Contrast that with an attack in a battle. In an attack, both sides view each other as enemies who are wrong; one side gathers intel to use against the other side; one side brings in troops to attack the other side; one side acts in secret in order to surprise his enemy; he seeks to destroy the other by such secret activity; and he exults over his enemies destruction. 

 

Brothers and sisters, let’s not aim for destruction. Even when we are wronged, let us remember Christ who, while we were his enemies, died for us. His aim is not to destroy us but to heal us. Let us have the same aim with one another. 

 

What Will You Do with Your Words?

Telling the truth is hard, but you are empowered to do it. God has given you the power to speak so that you may have the joy of building toward life.
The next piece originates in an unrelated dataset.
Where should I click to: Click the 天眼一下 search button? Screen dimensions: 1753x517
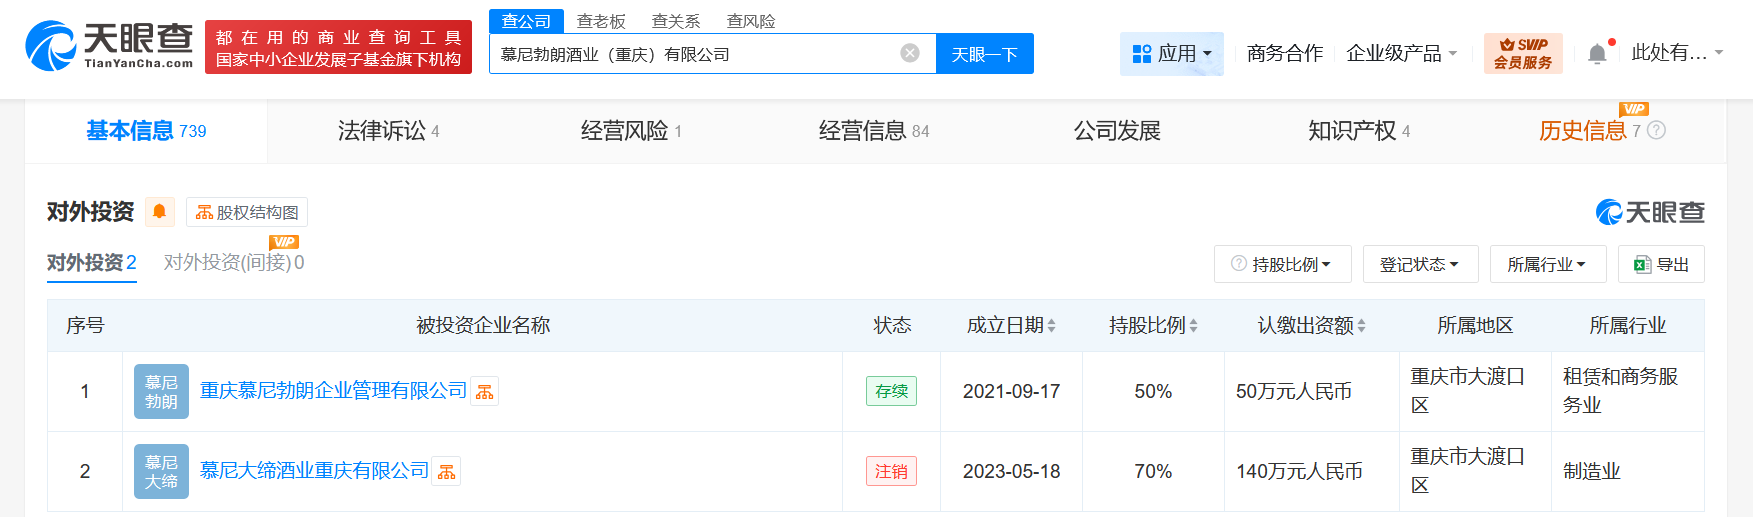[x=984, y=54]
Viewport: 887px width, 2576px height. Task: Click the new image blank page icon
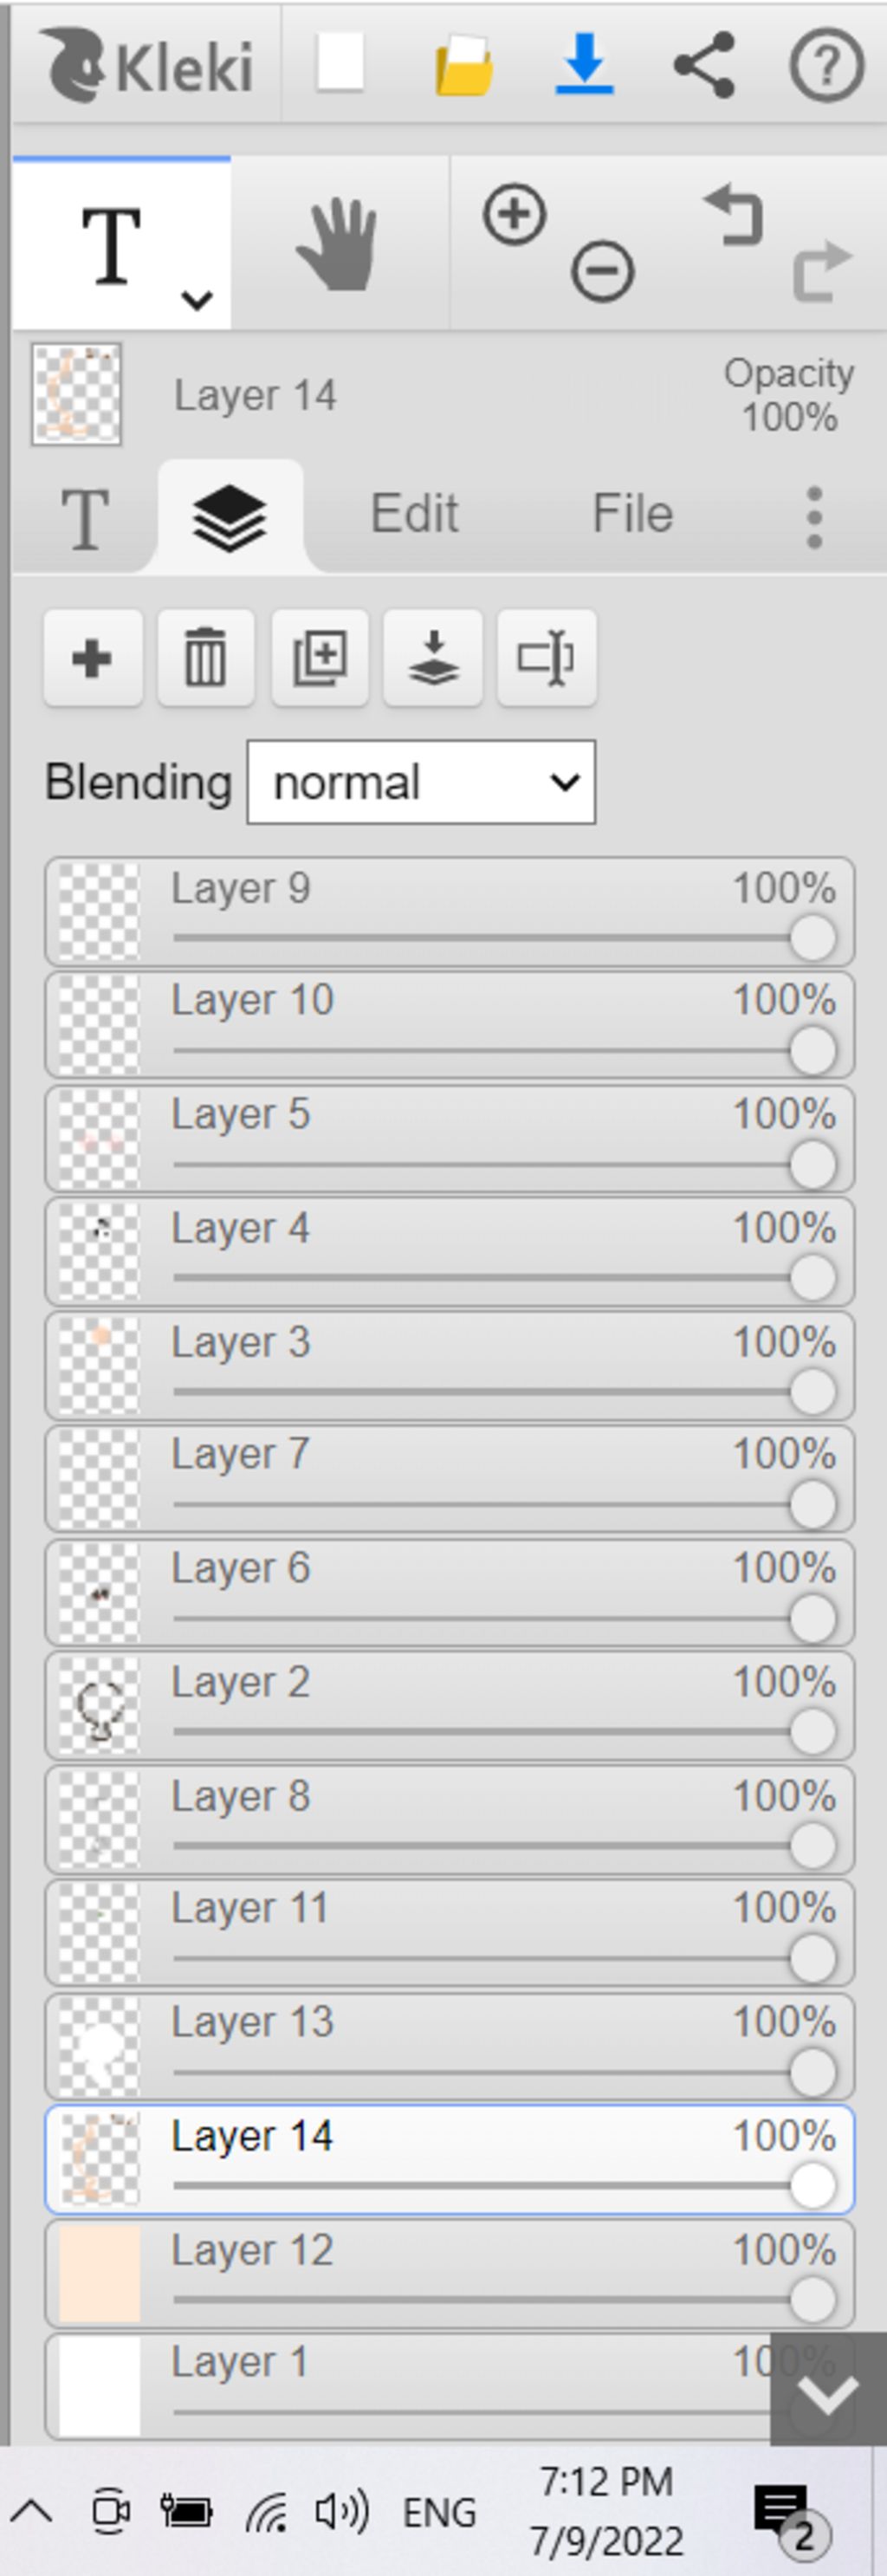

He has overcome your sin so that, yes, you can actually take up these words and put them into practice by his power. 

 

If you are in Christ by faith, then these words are lights that go before you so that you may walk in wisdom. It is difficult, but he is with you and it is worth it.

 

If you are not in Christ, then this may sound impossible. How can you control your passions in the heat of the moment instead of blurting out your words in anger? How can you demolish the temple of self you have been building with lies and instead walk in the truth of God? How can you use your words to love instead of destroying? This is impossible without Christ. 

 

Wisdom means using your words to glorify God and love your neighbor. But you can only do this when you know and believe that he first loved you by giving his Son to die for your sin and give you new life. Christ himself bore your sin in his body on the cross so that you might die to sin and live to righteousness. By his wounds, you have been healed. For while you were straying like sheep, he has come to seek and save you. Come to him today in faith.